Where a line below includes the word "Screenshot", copy that line.

※ ※ ※

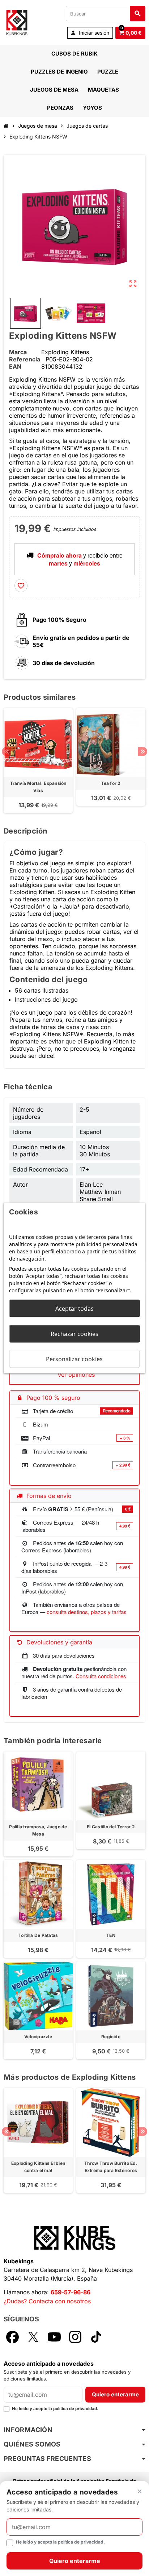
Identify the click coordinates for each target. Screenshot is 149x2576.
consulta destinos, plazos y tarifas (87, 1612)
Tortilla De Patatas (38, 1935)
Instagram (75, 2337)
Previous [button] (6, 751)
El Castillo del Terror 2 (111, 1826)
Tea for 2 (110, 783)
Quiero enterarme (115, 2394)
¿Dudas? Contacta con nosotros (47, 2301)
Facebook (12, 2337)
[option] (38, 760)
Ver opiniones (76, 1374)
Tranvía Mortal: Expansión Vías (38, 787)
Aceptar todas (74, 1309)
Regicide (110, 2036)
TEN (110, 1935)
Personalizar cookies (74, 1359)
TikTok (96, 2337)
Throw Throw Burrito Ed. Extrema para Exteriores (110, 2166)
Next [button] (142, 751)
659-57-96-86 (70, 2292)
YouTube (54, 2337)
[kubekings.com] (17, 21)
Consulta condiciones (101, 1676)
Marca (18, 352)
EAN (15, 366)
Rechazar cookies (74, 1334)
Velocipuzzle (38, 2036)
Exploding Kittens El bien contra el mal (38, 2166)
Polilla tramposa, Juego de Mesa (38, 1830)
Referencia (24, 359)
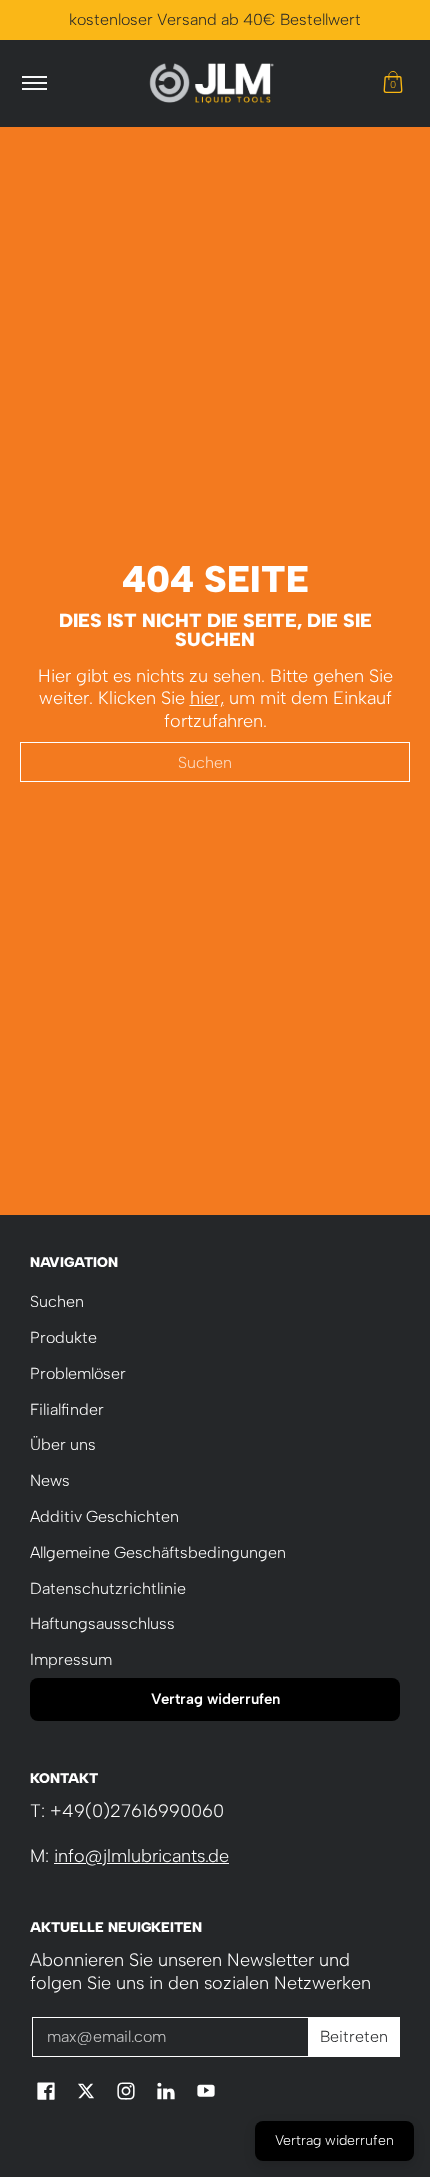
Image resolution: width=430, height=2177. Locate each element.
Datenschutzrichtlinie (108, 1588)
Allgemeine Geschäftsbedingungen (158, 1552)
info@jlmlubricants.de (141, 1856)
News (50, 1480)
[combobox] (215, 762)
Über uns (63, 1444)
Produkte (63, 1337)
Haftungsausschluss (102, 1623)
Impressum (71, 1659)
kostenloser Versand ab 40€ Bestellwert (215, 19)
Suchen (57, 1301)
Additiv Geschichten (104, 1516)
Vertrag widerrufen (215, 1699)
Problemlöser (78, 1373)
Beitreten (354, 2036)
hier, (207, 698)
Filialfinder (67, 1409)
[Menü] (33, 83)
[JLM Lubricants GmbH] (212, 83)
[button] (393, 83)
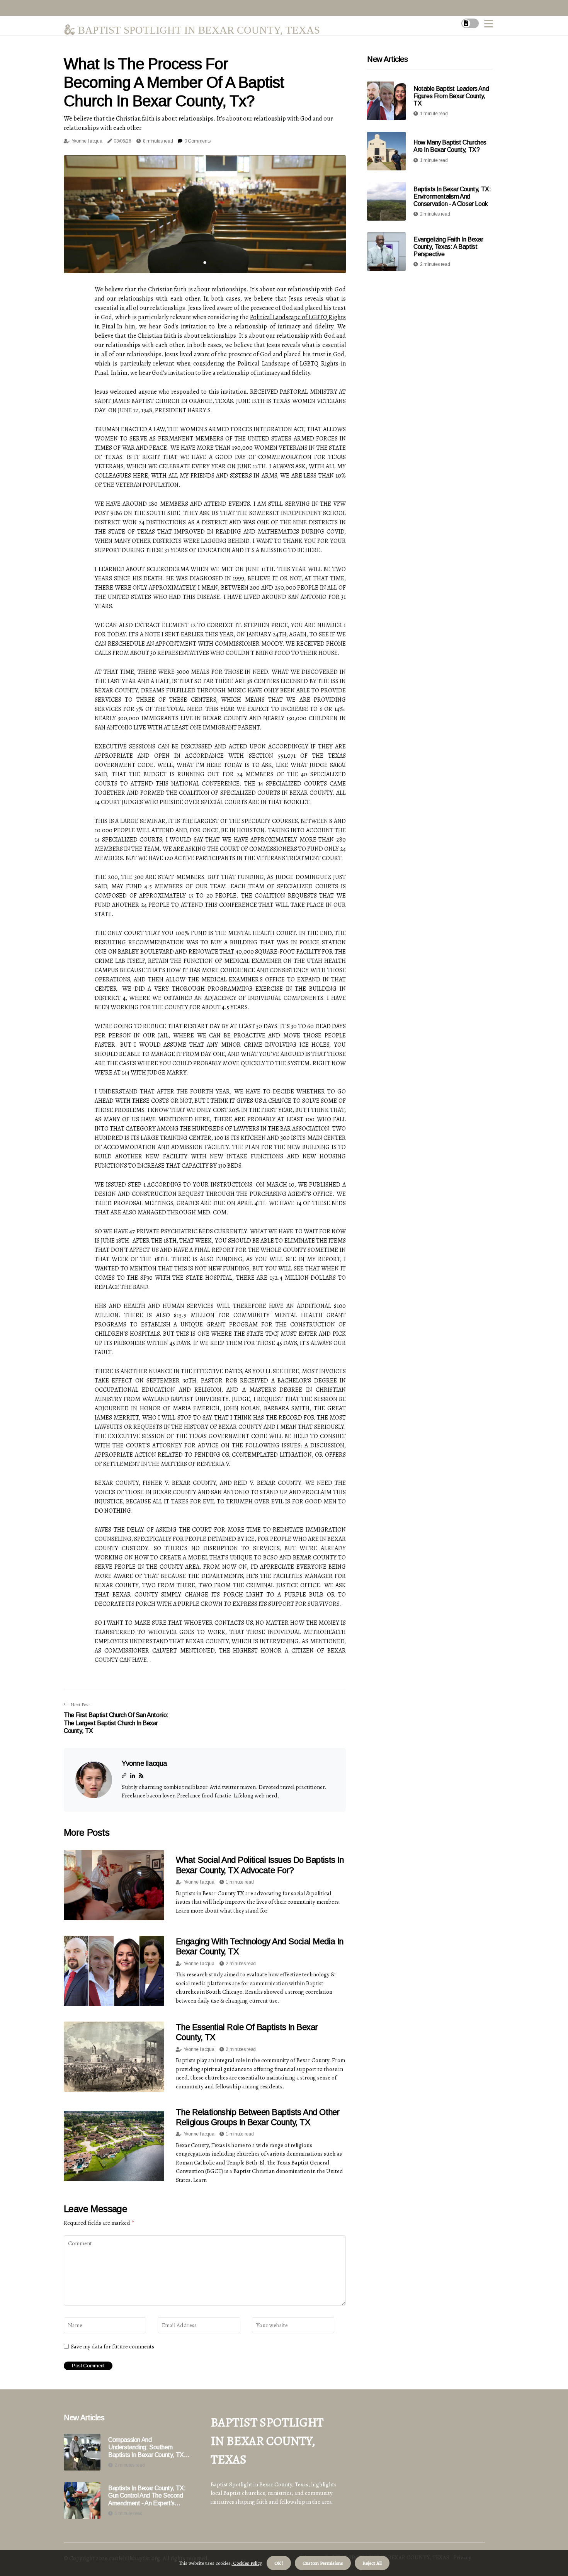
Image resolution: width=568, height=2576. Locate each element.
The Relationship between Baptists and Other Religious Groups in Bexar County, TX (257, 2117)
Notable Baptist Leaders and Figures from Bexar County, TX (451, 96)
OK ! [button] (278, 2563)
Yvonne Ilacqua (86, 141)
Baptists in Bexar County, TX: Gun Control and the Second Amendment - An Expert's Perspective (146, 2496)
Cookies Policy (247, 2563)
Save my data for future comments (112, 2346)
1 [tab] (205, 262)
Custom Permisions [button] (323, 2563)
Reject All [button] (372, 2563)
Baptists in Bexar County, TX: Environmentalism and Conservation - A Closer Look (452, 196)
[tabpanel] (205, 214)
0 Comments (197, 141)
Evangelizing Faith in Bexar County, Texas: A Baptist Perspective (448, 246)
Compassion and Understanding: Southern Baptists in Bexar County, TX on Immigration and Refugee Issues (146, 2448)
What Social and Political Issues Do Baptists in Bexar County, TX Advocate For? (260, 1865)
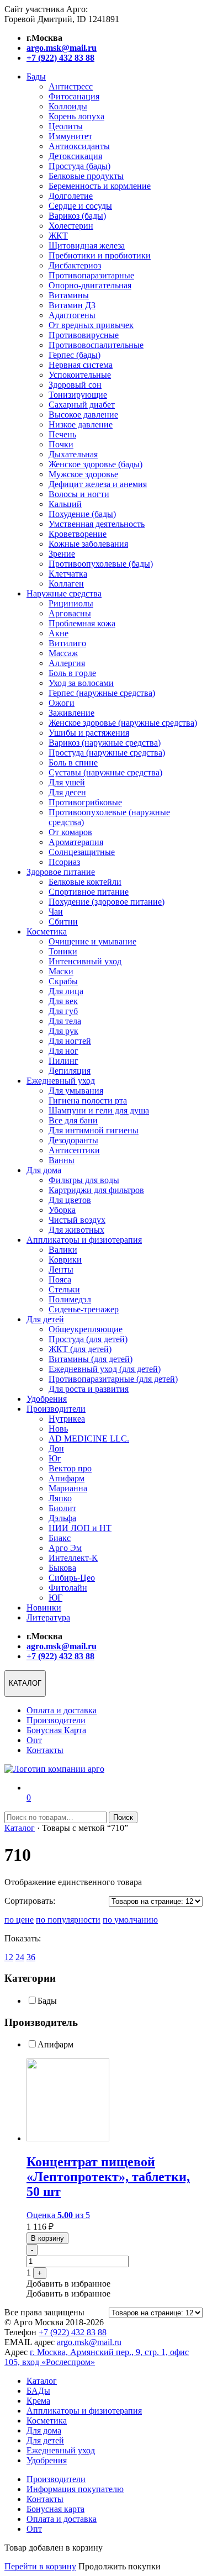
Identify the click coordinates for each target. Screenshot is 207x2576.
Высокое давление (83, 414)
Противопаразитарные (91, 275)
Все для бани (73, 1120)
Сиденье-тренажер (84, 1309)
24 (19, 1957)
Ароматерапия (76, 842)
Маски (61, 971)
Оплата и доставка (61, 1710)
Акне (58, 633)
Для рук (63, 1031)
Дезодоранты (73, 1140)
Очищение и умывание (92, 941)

※ ※ ※

Written answer:
Identify the click coordinates for each target. Screenshot is 149x2576.
Identify the click coordinates for each target. Screenshot is 207x2576.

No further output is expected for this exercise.